CHAPTER ONE
HOW could you have longed for something with all your heart, lived through endless minutes and hours and days and weeks anticipating the moment it happened, and be numbingly terrified now it had?
Melody shut her eyes tightly, wrinkling her face as she told herself to get control. She could do this. She had to do it actually. There wasn’t a choice. By tonight her hospital bed could be occupied by someone else, and topping and tailing was strictly against the rules.
The brief moment of dark humour helped to restore her equilibrium. She slowly unclenched her hands, which had been fists at her sides, and opened her eyes. The small room—one of four off the main ward—had been home for three months since the accident. Early on one of the nurses attending her had told her it was mostly long-term patients who were placed in the more private en-suite rooms. She suspected Sarah, the nurse in question, had been trying to warn her not to expect miracles. The damage she’d done to her spine and legs when she’d stepped in front of a lorry one morning wasn’t going to be a quick fix. As it happened she hadn’t needed it spelling out. She’d known she’d changed her life for ever when she’d looked into Zeke’s contorted face as she’d emerged from the fog of anaesthetic after the initial emergency operation.
Enough. Don’t think of him. You need to be strong this morning.
Obeying the inner voice, Melody reached for her thick, warmly insulated jacket. In spite of the hospital’s hot-house central heating, she knew it was freezing outside. The experts had been predicting a white Christmas for days, and it seemed they were going to be right for once. There had already been an odd flurry of snow this morning, and the sky was low over the rooftops beyond the hospital precincts.
Melody walked across to the window and gazed at the view she would be seeing for the last time. The car park was busy—it was always busy—and beyond the walled grounds the streets of London stretched away full of houses and offices and industry and people going about their everyday business. Normal people. She bit hard on her inner lip. Girls who wouldn’t have to think twice about wearing a short skirt in the summer or a bikini. She had been like that once. Now every advertisement on TV and every magazine she read seemed full of perfect women, girls with long beautiful legs and flawless skin.
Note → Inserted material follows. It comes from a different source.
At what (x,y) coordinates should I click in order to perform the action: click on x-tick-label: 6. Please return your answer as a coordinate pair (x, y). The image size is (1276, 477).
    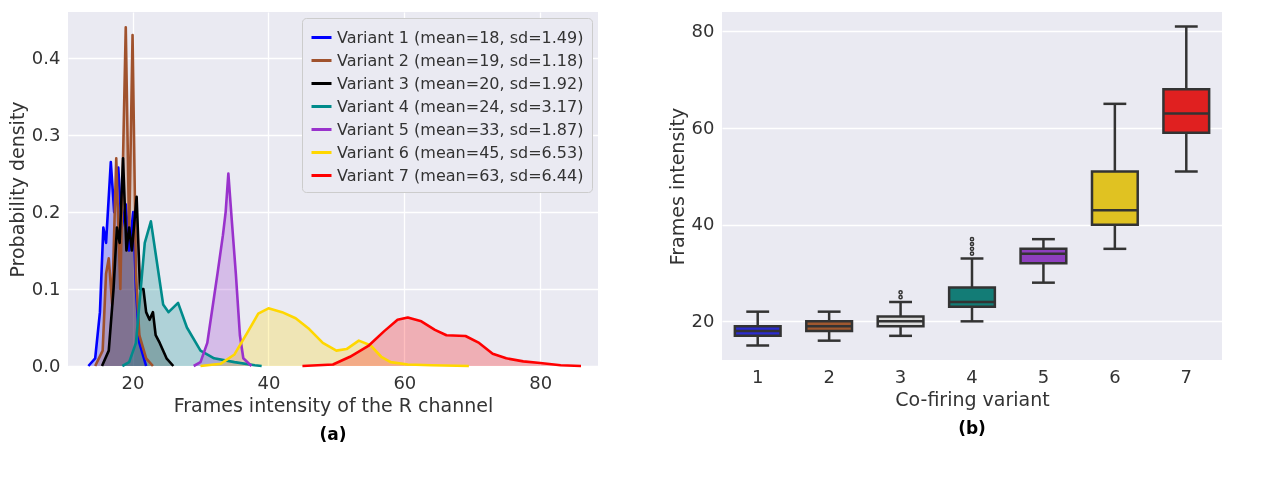
    Looking at the image, I should click on (1115, 376).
Enough. She turned from the window, hating herself for the self-pity which always seemed to hit when she least expected it. She was lucky to be alive, she knew that, and she was grateful for it. The damage to her spine and mangled legs, not least the huge amount of blood she’d lost at the scene of the accident, had meant it was touch-and-go for days, apparently, although she hadn’t known much about it. She had vague memories of Zeke sitting by her bed, holding her hand in Intensive Care, but it had been a full week before she had woken one morning and found her mind was her own again.
That all seemed like a long time ago now. As soon as she could be moved from the hospital in Reading she’d been transferred to this one, which specialised in spinal injuries. She hadn’t known Zeke had been instrumental in accomplishing this, or that with her type of injuries expert care was essential for good long-term recovery until recently, when her consultant had mentioned it. Not that it would have made any difference to her decision to end their marriage.
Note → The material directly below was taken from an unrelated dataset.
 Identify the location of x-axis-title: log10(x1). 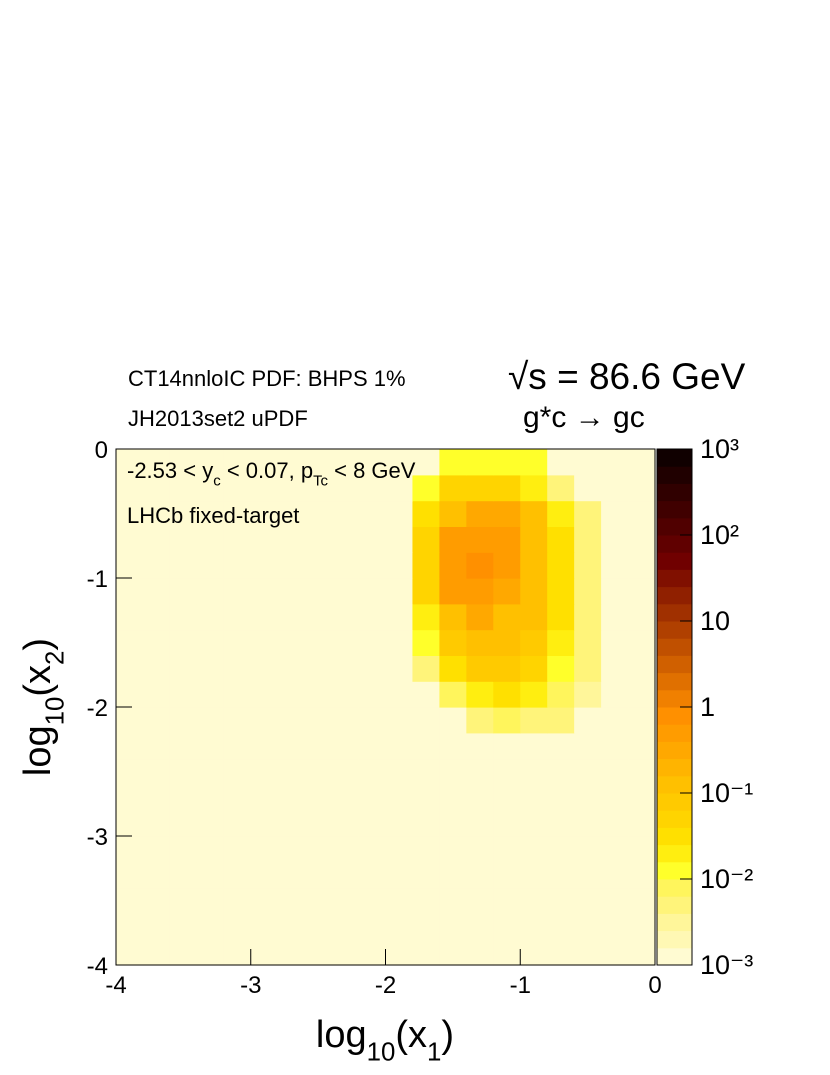
(385, 1040).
Melody limped across to the narrow bed, staring down at the suitcase she had packed earlier that morning. She had all the relevant documentation and had said her goodbyes. It only remained for her to leave the place which had become comfortingly womb-like in its safety over the past weeks and months, even as she’d longed to be in charge of her own life once again. But here it didn’t matter that she walked with an ungainly gait. The nursing staff were so proud of her that she’d fought to walk at all. They didn’t wince at the sight of her scars, but praised her for the way she’d tackled the painful physiotherapy day after exhausting day.
Outside the walls of the hospital was the real world. Zeke’s world. She swallowed hard. A realm where the rich and beautiful had the power, and nothing less than perfection would do. She had inhabited that world once—briefly.
She straightened her shoulders, telling herself such thoughts would only weaken her when she needed to be strong, but somehow today she found she couldn’t control her mind the way she had done since she’d told Zeke their marriage was over and she didn’t want him to visit her again.
Zeke James—entrepreneur extraordinaire, king of the show-business world he ruled with ruthless detachment. She had heard of him long before she’d met him while auditioning as a dancer for a new show. Everyone in the show-business world had heard of Zeke. He was the living embodiment of a man with the Midas touch.